Perils of Abandoning Policy & Procedure
Barr’s intervention in the Stone case looks so bad because it looks like favoritism. The attorney general intervened to go easy on a friend of the president, when that friend was convicted at trial and facing a sentence duly derived from the Sentencing Guidelines.
Trump’s pardoning of white-collar criminals also looks so bad because it looks like favoritism. The president ignored the longstanding process to consider pardons, and instead granted the pardons to friends and political donors.

Stone
What sticks out is that in both instances, one could at least try to make a reasoned case for what Barr and Trump did. I’ve seen arguments supporting Barr’s intervention in the Stone case, and Trump’s pardoning of Rod Blagojevich. I could even entertain the idea of pardoning Michael Milken, a 1980s fraudster who has done at least some good works since then.
None of those arguments were made. Instead, both Barr and Trump just acted unilaterally. They disregarded process in favor of their own judgment, regardless of whatever outcome the process would normally create — and that’s a disaster for corporate culture.
For example, several times Barr has denounced local district attorneys who are retreating from harsh sentences in favor of a more rehabilitative approach for low-level offenders. He gave just such a speech on Feb. 11, the same day he intervened in the Stone memo.
That comes across as hypocrisy; it comes across as privilege. So even if Barr did reach the right conclusion about Stone’s sentencing (for the record, I don’t believe he did), then he reached the conclusion the wrong way. And that’s bad for corporate culture.
The plain truth is that inconsistent application of policy comes across as arbitrary application of policy. That chews away at the culture of ethics and compliance for the whole organization, in favor of supplication to whomever at the top gets to make those arbitrary decisions. The organization isn’t based on cultural norms that enshrine ethical values; it’s based on worship of the leader.

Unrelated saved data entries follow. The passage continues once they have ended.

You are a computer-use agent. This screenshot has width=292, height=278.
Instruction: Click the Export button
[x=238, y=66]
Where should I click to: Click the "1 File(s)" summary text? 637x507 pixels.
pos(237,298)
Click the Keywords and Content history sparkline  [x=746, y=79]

I belabor this point so much because we’ve all seen CEOs who believe their judgment is supreme. That’s not the same as management override, where an executive decides against some outcome that policy or procedure recommends. It’s disregarding policy and procedure entirely.

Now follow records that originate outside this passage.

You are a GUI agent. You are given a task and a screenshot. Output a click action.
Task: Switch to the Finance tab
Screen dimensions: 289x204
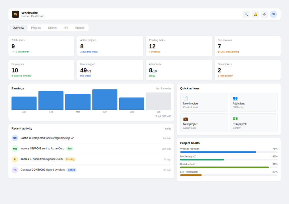(x=80, y=28)
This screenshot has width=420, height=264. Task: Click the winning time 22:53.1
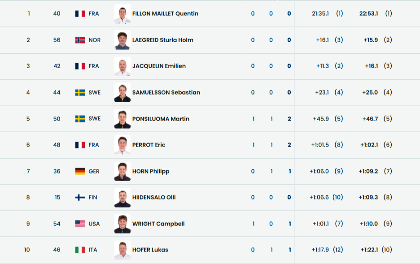[x=369, y=13]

That’s a risk for any organization. It’s a point compliance professionals should appreciate deeply, so we can warn executives against that temptation, or bug out when they ignore that counsel anyway.
Yes, This Could Reach You
For all our talk about corporate culture rot within the Trump Administration — yes, this rot can spread to the private sector and drive you nuts.
Consider the case of one Nelson Gibson, who receives kidney treatments from a dialysis center in Port St. Lucie, Fla. Gibson wanted to bring a life-sized poster of President Trump to his treatments for emotional support. The dialysis center, run by Fresenius Kidney Care, said no. So Gibson has been refusing care until the center lets him have his way.

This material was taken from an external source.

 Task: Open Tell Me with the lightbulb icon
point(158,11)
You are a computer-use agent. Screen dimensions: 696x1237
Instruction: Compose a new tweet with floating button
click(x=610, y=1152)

Gibson has taken to social media and the press, complaining of censorship and political bias. Never mind that Fresenius did allow him to bring a smaller picture of Trump to prior treatments, or that a life-sized poster violates Fresenius safety policies.
Now, let’s be honest. Gibson is just a man unhappy that Fresenius won’t bend its rules for him, so he hopes that if he wails loudly enough on social media, Trump will hear his cries and intervene.
Well, when government operates as a personality cult, where the dear leader doles out favors to any worshipper who might somehow catch his eye — that’s a risk other organizations ignore at their peril. That’s how the dysfunction within the White House could affect your organization.
After all, Gibson’s case is silly, but he’s using the same tactics that disgraced Navy Seal Eddie Gallagher used to get Trump to pardon Gallagher for war crimes. And Gallagher succeeded. When the Navy tried to push back against Trump’s interference, the Secretary of the Navy was sent packing.
If you don’t believe Trump might try to meddle in your own company’s affairs, you’re naive. The only question is when he will try.
The answer: as soon as he believes he can get away with it.